By setting this options to false, MooseX::Collect will not recurse into parent classes but will only call the uppermost method available (i.e. the one that overrides any other with the same name implemented by parent classes). This option, which is false by default (allowing full recursion), does not affect searching in roles because they have no hierarchy.

context => 'scalar' | 'list'>

This arguments lets you set the Perl context to use when calling the provider methods. By default its value is list.

collector => CODEREF

If you want to customize or filter the collection results, you can provide a custom coderef. It will receive the results in @_ and it's expected to return a list. It will be called as an object method, so $_[0] will contain your object.

INHERITANCE

Not surprisingly, collector methods are inherited by your subclasses. As you would expect, a subclass can override an inherited collector by defining a method with the same name. If you want to collect things from your subclasses, you need to set the provider attribute (see above) to a different name than your collector name:

    package Foo;
    use Moose;
    use MooseX::Collect;
    sub items { qw/apple/ }
    collect 'get_items' => (
        provider => 'items',
    );
    
    package Bar;
    use Moose;
    extends 'Foo';
    sub items { qw/orange/ }

    package Baz;
    my @items = Bar->new->get_items;  # orange, apple

This is required also if you define your collector method in a role that you import.

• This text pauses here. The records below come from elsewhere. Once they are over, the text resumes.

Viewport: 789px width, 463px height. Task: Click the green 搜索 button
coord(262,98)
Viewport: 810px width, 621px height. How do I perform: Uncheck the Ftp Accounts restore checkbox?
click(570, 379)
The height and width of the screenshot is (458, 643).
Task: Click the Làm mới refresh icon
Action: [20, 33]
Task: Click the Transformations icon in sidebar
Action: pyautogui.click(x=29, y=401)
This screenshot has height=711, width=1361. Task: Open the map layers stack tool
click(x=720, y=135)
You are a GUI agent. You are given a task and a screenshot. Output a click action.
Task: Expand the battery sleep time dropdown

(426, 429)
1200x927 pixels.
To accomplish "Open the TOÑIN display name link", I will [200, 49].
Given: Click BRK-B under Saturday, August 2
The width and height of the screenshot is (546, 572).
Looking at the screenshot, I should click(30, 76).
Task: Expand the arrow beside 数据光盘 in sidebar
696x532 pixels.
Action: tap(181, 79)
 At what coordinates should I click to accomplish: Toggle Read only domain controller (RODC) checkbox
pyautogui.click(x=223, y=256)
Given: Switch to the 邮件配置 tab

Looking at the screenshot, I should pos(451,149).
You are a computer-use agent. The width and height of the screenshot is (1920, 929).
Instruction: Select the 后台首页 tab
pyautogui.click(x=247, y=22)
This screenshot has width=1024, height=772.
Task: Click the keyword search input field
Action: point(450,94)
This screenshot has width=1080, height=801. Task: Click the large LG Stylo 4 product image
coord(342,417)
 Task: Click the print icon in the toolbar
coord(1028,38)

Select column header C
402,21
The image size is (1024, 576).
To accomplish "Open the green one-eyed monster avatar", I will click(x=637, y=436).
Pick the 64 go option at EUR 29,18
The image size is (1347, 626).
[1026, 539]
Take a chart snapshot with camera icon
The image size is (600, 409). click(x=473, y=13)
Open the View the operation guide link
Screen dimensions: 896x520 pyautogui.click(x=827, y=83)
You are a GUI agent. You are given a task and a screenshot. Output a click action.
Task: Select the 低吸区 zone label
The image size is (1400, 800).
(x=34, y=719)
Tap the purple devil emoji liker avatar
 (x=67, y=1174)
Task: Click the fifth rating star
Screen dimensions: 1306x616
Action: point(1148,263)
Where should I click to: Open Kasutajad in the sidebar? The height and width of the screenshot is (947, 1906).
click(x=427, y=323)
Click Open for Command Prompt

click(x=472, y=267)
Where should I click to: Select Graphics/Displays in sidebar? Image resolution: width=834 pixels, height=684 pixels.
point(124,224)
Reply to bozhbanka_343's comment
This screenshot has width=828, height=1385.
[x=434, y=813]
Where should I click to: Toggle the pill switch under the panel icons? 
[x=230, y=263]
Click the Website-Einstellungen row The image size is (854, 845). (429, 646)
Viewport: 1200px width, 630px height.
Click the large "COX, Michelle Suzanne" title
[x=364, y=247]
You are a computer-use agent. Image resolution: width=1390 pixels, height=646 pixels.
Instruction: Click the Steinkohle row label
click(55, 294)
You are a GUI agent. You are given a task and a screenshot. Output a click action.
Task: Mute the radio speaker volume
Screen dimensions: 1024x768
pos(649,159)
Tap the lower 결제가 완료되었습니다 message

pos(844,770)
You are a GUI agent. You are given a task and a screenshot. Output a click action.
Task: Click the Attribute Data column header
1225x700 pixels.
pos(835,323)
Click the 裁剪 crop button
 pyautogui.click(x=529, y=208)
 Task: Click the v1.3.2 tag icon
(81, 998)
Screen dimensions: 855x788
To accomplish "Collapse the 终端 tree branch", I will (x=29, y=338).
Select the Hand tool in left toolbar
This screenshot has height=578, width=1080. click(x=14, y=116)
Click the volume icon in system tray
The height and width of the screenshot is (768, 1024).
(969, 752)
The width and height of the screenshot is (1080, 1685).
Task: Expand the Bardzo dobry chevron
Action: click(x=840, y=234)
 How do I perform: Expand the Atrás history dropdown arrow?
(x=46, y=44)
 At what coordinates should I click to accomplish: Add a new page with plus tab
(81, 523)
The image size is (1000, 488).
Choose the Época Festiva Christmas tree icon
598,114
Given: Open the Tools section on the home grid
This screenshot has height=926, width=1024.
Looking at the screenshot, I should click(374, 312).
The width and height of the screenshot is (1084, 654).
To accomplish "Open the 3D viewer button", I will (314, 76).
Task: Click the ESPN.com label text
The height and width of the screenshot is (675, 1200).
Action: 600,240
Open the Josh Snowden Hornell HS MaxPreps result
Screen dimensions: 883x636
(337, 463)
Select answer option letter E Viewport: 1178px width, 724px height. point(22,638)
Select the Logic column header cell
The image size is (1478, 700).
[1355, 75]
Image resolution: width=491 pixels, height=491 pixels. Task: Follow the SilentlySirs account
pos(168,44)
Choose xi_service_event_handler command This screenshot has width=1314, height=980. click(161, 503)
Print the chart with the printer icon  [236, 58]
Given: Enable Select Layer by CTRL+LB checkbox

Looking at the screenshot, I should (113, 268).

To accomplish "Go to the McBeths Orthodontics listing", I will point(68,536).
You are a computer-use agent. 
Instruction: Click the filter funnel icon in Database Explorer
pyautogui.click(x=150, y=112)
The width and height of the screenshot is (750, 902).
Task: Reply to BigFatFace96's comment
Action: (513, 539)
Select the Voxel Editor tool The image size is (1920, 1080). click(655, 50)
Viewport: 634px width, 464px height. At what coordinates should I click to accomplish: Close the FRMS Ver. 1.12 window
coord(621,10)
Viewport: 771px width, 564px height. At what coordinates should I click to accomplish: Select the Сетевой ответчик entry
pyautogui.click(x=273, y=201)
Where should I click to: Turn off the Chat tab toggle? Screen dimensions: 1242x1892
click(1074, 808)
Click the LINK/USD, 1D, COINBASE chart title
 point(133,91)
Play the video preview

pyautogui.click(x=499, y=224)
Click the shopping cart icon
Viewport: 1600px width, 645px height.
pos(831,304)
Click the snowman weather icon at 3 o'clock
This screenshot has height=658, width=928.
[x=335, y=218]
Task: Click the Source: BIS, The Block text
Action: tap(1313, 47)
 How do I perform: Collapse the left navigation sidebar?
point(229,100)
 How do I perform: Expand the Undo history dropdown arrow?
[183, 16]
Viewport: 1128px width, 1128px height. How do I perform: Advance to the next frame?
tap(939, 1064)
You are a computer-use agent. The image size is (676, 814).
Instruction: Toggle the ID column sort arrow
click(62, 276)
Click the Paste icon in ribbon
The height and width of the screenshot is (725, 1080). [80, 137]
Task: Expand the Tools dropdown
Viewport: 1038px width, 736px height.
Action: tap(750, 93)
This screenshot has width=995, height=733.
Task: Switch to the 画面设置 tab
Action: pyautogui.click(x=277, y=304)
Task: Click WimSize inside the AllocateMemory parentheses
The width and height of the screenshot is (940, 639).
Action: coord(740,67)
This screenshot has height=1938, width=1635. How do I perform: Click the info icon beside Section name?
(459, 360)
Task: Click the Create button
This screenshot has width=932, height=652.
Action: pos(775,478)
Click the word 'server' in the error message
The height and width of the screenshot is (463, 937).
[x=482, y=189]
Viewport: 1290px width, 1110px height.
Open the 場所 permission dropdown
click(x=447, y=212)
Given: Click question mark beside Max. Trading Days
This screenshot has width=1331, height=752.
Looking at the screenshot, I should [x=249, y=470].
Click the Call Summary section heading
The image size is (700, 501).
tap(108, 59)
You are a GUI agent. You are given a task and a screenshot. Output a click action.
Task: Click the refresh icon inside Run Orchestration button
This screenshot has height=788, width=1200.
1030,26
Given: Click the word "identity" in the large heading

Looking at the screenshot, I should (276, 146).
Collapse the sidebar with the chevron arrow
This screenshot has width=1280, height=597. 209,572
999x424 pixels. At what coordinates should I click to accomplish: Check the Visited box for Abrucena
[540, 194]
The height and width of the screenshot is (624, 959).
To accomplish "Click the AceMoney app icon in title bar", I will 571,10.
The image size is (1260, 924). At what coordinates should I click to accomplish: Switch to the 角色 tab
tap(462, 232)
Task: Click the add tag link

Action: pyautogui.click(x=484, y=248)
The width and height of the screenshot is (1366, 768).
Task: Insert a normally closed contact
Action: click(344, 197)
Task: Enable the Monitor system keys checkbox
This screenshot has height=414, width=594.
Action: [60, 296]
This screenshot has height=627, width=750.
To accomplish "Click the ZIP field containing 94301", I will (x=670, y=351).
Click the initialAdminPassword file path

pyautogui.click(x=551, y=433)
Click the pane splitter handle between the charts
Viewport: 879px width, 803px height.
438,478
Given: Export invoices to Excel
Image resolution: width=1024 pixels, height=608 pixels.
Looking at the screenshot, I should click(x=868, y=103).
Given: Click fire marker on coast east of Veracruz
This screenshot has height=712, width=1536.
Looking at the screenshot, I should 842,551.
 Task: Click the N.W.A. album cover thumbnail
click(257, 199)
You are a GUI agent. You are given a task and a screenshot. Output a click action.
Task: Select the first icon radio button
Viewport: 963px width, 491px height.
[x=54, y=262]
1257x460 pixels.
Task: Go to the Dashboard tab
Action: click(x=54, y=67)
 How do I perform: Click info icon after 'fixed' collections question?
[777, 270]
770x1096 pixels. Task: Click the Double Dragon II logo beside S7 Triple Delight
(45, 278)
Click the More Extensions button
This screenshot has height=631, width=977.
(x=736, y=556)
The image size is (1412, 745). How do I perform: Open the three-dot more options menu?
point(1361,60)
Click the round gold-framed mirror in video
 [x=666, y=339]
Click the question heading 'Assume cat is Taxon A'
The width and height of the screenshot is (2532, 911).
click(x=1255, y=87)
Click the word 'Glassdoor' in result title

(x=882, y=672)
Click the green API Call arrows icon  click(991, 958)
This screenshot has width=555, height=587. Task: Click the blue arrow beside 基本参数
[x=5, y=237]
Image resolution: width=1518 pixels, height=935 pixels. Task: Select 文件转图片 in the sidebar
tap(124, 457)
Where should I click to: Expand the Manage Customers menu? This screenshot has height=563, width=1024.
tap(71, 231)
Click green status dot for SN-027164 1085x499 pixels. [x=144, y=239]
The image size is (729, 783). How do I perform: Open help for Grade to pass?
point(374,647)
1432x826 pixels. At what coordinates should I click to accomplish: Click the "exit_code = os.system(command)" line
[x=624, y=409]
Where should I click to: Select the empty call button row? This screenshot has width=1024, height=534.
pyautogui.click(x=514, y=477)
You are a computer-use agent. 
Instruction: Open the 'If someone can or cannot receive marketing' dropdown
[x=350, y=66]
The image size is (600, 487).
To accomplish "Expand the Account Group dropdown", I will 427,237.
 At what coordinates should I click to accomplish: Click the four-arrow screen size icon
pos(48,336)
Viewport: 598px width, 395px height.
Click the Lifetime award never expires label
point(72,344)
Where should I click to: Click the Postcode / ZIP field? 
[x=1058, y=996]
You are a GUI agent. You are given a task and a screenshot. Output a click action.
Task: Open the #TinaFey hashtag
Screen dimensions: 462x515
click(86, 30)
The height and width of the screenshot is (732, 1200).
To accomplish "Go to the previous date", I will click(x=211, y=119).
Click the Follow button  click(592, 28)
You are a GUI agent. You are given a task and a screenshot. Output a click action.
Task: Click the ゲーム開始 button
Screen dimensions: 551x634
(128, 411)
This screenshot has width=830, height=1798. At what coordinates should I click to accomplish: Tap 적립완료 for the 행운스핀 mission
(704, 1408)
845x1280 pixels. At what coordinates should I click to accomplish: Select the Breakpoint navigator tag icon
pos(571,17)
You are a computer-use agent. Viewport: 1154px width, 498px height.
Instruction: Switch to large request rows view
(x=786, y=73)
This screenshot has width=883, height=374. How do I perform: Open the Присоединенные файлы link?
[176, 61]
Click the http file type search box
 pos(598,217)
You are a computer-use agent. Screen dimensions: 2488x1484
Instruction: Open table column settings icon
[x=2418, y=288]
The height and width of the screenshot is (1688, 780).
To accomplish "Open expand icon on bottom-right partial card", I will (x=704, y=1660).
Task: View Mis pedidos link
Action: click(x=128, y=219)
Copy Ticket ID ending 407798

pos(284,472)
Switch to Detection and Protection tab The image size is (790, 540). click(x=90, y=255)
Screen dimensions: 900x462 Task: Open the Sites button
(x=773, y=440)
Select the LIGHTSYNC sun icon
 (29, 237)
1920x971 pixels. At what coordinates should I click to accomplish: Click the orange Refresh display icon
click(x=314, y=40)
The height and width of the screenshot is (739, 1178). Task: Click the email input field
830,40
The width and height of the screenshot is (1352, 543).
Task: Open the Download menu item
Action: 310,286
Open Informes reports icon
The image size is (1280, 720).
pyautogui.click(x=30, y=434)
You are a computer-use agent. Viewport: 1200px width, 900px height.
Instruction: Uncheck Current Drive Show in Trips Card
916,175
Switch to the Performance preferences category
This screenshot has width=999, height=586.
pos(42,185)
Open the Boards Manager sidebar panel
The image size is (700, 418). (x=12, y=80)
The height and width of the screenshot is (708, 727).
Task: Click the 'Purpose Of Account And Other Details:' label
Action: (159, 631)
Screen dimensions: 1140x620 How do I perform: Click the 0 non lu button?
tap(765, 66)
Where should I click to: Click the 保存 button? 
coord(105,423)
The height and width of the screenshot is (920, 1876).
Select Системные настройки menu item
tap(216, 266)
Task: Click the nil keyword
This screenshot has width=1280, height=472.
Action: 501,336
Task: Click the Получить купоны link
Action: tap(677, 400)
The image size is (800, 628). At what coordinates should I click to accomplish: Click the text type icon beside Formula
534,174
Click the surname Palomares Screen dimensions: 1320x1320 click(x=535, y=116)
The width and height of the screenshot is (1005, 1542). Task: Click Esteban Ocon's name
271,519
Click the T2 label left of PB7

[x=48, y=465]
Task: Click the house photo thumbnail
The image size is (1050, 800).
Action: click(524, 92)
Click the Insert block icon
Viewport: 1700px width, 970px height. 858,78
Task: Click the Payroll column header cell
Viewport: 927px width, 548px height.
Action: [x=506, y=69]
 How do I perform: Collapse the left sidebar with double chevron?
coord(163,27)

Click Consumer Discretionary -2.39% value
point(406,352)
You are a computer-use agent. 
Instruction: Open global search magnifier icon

Note that the self scope is relative to the object, and not to the class where the collector is defined. So, if you add a from => 'self' attribute in the above example, the call to get_items will return "orange". The element "apple" will be available in the superclasses scope.

CAVEATS

Don't use the collect method modifier to collect data from methods that are already defined as attribute accessors or extended by other method modifiers such as around, override etc. or by another collect modifier. In such cases, the behaviour of this module is undefined and unsupported. You should avoid such usage until a proper policy (and the related test suite) is defined.

As a general rule, collect declarations should be done before every with invocation that you use to import roles in your class. This is because Moose will throw an error when your roles provide methods with the same name unless your class defines such a method too. By calling collect before with, you install a method in your class and Moose will not complain. If you don't like this, you can populate the -excludes attribute of with (see Moose::Manual::Roles) with your provider method name:

    with 'B' => { -excludes => 'items' },
         'C' => { -excludes => 'items' };
    
    collect 'items';

Another workaround is to define a provider method in your class (whether you need it or not):

    # the order of these three lines is not relevant:
    with qw(B C);
    collect 'items';
    sub items () {}

SEE ALSO

Moose
Moose::Role
MooseX::ComposedBehavior

BUGS

Please report any bugs to bug-moosex-collect@rt.cpan.org, or through the web interface at https://rt.cpan.org/Public/Bug/Report.html?Queue=MooseX-Collect. The author will be happy to read your feedback.

AUTHOR

Alessandro Ranellucci <aar@cpan.org>

COPYRIGHT AND LICENSE

This software is copyright (c) 2011 by Alessandro Ranellucci.

This is free software; you can redistribute it and/or modify it under the same terms as Perl itself.